▶ Directive 1
Copy the records verbatim, from their first line through the line containing "Image resolution: width=750".

** Begin Selection **

Friday, January 06, 2006

Vadai and Doughnut

In today's episode of Engines of our ingenuity Prof. John Lienhard traces the history of Doughnut. While capturing its history, he mentions our Vadai as one of the fore runners of the modern day doughnut. It had never occured to me why there is a hole in the middle of vadai or for that matter in doughnut, but today I got a reasonable answer when he explained the origin of doughnut.

A problem with those otherwise delicious cakes was that their centers were seldom fully cooked. In 1847, Gregory punched out the center of a cake. Now all the dough lay near the cooked surface, and he got a far more uniformly cooked doughnut.

That makes lot of sense. There is also mention of poori in the episode. You can hear it here .


Anonymous said...

Have you tried Ethiopian cuisine? Many dishes on the menu revolve around the Injera (sp?) bread. The only thing that differentiates this from our dosai is the color. Everything else - taste, smell, texture is exactly the same. Apparently the color is due to either the ulluttam paruppu or rice having a higher iron content.

** End Selection **

▶ Directive 2
According to the post on vadai and doughnuts, why did Gregory punch out the center of a cake in 1847?

** Begin Excerpted data **

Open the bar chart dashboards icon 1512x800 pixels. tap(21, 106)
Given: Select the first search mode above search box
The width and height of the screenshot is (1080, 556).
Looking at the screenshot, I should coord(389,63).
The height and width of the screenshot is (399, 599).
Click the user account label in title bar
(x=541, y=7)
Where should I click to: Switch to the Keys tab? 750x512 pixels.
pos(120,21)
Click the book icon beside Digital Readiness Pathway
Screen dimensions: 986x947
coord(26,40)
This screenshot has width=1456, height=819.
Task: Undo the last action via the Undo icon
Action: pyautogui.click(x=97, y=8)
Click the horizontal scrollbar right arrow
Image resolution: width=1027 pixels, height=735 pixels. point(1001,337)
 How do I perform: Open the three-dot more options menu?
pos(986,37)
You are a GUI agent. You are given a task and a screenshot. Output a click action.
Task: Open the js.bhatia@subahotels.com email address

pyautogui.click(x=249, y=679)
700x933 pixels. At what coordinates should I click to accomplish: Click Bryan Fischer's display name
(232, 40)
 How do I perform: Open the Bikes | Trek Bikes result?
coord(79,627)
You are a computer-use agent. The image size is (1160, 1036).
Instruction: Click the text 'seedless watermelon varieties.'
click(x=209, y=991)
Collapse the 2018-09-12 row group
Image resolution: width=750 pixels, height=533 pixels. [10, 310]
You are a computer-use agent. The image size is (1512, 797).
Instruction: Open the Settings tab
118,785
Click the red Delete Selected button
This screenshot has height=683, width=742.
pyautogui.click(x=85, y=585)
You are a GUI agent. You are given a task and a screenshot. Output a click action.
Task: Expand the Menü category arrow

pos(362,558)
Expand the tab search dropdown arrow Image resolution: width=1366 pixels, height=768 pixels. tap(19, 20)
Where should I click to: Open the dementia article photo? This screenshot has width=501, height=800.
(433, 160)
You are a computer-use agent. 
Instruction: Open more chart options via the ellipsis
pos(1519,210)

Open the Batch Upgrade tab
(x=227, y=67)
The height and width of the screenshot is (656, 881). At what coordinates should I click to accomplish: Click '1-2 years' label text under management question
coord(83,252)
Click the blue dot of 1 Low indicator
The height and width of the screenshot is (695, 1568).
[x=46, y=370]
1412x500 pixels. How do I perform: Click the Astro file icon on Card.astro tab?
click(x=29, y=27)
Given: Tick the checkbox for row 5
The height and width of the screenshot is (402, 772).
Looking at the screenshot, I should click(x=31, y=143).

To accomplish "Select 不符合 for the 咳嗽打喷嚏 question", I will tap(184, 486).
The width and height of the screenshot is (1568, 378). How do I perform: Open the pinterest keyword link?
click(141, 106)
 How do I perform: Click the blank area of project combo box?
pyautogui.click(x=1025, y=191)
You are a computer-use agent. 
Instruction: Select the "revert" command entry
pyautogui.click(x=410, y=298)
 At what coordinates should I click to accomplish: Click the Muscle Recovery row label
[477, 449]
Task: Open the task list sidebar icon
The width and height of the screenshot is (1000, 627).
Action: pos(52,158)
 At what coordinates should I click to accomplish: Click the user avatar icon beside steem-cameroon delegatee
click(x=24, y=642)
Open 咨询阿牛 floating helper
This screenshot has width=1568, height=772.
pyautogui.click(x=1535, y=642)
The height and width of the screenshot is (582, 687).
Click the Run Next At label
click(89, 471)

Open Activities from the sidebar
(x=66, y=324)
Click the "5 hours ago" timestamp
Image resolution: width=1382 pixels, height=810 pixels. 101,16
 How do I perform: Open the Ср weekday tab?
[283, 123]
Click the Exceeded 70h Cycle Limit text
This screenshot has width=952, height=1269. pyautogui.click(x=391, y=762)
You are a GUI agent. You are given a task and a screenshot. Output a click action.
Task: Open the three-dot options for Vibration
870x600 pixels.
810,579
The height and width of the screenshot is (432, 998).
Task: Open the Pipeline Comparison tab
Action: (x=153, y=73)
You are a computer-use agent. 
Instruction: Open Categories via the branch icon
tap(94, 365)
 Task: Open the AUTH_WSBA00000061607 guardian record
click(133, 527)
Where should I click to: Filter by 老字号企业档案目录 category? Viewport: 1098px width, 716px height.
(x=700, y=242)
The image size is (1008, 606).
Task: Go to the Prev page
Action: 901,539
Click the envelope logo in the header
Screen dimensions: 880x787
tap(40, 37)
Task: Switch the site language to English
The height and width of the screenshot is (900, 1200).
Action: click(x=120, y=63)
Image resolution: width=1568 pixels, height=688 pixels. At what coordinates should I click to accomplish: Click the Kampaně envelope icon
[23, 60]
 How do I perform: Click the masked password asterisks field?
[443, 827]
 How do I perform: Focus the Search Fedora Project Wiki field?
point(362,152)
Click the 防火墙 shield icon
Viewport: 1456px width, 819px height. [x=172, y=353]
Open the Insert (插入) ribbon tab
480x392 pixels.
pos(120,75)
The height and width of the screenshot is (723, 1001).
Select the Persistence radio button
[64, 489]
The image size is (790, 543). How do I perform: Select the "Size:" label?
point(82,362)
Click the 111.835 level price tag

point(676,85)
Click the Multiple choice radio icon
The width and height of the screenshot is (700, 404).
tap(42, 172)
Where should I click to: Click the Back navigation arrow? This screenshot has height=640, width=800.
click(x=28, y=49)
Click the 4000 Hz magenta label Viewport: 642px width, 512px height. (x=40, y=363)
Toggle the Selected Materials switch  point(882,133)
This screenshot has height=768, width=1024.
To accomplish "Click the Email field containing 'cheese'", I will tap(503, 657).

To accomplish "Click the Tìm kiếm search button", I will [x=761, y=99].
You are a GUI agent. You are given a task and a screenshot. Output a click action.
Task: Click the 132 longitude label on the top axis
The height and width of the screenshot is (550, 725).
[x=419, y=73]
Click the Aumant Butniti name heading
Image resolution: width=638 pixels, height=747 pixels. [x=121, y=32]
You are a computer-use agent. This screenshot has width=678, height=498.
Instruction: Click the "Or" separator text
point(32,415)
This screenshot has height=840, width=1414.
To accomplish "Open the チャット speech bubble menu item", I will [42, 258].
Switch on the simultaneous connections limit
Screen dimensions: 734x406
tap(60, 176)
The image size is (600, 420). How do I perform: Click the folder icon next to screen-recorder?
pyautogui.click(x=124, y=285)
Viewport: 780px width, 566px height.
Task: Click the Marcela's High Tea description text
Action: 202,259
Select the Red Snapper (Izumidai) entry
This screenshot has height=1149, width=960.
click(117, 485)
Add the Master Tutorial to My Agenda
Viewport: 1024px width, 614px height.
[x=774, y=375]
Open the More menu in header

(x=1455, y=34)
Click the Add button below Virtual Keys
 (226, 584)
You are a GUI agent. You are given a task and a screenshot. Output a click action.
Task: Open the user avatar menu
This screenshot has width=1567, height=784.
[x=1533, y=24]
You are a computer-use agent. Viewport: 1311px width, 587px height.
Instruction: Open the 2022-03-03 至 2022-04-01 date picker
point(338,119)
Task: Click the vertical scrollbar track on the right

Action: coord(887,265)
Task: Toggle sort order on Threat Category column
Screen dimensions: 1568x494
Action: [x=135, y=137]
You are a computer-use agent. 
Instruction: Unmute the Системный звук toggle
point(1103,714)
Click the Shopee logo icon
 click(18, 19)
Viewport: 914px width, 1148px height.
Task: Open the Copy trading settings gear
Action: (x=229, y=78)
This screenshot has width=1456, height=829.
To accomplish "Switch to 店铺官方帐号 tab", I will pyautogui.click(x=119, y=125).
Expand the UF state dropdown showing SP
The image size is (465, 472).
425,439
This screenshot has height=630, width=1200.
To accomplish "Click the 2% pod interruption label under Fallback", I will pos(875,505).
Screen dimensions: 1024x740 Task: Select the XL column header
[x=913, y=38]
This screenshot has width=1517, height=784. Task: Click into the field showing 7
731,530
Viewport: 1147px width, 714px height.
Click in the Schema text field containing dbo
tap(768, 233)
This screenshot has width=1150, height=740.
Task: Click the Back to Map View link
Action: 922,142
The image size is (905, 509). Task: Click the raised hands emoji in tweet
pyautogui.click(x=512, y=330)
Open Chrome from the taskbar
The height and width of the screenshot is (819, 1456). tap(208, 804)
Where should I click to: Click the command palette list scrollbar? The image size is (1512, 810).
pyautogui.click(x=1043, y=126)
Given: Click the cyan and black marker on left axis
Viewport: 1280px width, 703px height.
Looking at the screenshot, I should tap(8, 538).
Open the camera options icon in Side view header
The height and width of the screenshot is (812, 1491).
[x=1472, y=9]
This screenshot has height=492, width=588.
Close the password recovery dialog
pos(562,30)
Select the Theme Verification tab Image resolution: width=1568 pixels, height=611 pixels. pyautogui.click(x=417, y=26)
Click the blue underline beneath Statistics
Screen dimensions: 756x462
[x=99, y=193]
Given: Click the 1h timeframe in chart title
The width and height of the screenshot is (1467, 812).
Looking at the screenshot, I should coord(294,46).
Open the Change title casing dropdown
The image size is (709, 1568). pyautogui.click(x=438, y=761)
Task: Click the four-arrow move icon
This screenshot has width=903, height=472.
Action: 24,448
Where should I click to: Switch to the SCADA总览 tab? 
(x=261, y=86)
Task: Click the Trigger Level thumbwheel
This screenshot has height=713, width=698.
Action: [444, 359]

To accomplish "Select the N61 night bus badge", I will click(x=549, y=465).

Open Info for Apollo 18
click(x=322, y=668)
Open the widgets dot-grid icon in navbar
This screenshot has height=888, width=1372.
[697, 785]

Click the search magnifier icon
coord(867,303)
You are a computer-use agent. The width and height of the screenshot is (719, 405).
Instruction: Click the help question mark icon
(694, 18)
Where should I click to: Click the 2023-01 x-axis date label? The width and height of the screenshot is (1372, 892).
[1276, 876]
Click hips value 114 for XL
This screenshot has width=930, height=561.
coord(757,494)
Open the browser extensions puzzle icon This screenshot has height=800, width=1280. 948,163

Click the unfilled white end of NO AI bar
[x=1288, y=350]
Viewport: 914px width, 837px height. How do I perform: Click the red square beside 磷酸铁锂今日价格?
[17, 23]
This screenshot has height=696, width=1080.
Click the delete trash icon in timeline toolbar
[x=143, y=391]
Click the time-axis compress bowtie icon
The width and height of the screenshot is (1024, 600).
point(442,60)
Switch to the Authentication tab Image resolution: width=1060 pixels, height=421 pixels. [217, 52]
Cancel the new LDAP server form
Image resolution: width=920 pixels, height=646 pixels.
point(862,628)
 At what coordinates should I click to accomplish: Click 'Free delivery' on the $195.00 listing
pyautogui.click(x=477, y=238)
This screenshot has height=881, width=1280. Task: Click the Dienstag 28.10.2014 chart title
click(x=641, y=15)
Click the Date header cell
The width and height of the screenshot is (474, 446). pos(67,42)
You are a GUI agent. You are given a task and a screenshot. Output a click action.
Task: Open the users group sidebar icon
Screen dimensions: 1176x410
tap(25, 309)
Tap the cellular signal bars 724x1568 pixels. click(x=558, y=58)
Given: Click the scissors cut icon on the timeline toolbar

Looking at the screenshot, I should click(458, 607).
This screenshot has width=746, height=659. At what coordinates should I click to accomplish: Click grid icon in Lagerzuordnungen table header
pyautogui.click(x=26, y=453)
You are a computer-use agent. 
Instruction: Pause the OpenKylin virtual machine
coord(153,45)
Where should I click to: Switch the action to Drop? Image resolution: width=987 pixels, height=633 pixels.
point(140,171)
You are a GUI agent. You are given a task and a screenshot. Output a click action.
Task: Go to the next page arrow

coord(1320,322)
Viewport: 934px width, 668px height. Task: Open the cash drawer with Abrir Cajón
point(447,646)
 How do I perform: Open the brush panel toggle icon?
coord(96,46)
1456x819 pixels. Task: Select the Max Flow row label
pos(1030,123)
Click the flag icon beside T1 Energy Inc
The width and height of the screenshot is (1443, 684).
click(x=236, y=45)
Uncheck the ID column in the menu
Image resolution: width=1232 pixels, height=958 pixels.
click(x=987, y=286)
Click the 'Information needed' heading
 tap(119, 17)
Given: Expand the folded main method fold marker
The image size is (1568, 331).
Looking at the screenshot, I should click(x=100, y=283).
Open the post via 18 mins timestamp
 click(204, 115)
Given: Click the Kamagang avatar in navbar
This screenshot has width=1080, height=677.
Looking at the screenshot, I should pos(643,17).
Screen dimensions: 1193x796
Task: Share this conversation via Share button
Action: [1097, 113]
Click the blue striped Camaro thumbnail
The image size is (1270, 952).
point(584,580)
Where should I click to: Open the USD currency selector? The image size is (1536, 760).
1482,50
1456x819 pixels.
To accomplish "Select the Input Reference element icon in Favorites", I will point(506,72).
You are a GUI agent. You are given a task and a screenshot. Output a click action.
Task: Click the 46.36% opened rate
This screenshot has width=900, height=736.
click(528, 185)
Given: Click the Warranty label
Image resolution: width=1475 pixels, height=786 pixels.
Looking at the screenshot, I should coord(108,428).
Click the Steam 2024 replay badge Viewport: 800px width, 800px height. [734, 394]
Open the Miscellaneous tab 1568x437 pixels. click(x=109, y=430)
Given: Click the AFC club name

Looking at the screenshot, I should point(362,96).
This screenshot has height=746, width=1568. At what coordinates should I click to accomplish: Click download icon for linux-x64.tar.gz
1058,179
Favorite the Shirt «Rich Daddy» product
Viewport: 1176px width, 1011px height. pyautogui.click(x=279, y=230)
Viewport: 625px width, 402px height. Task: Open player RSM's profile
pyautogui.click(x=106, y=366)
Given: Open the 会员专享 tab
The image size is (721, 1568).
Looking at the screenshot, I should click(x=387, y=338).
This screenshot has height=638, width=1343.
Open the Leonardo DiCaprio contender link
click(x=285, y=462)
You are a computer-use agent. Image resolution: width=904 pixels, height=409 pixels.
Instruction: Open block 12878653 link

** End Excerpted data **

▶ Correct response 1
Open the bar chart dashboards icon 1512x800 pixels. tap(21, 106)
Given: Select the first search mode above search box
The width and height of the screenshot is (1080, 556).
Looking at the screenshot, I should coord(389,63).
The height and width of the screenshot is (399, 599).
Click the user account label in title bar
(x=541, y=7)
Where should I click to: Switch to the Keys tab? 750x512 pixels.
pos(120,21)
Click the book icon beside Digital Readiness Pathway
Screen dimensions: 986x947
coord(26,40)
This screenshot has width=1456, height=819.
Task: Undo the last action via the Undo icon
Action: pyautogui.click(x=97, y=8)
Click the horizontal scrollbar right arrow
Image resolution: width=1027 pixels, height=735 pixels. point(1001,337)
 How do I perform: Open the three-dot more options menu?
pos(986,37)
You are a GUI agent. You are given a task and a screenshot. Output a click action.
Task: Open the js.bhatia@subahotels.com email address

pyautogui.click(x=249, y=679)
700x933 pixels. At what coordinates should I click to accomplish: Click Bryan Fischer's display name
(232, 40)
 How do I perform: Open the Bikes | Trek Bikes result?
coord(79,627)
You are a computer-use agent. The image size is (1160, 1036).
Instruction: Click the text 'seedless watermelon varieties.'
click(x=209, y=991)
Collapse the 2018-09-12 row group
Image resolution: width=750 pixels, height=533 pixels. [10, 310]

▶ Correct response 2
The centers of those cakes were seldom fully cooked. Removing the center put all the dough near the cooked surface, so the doughnut cooked far more uniformly.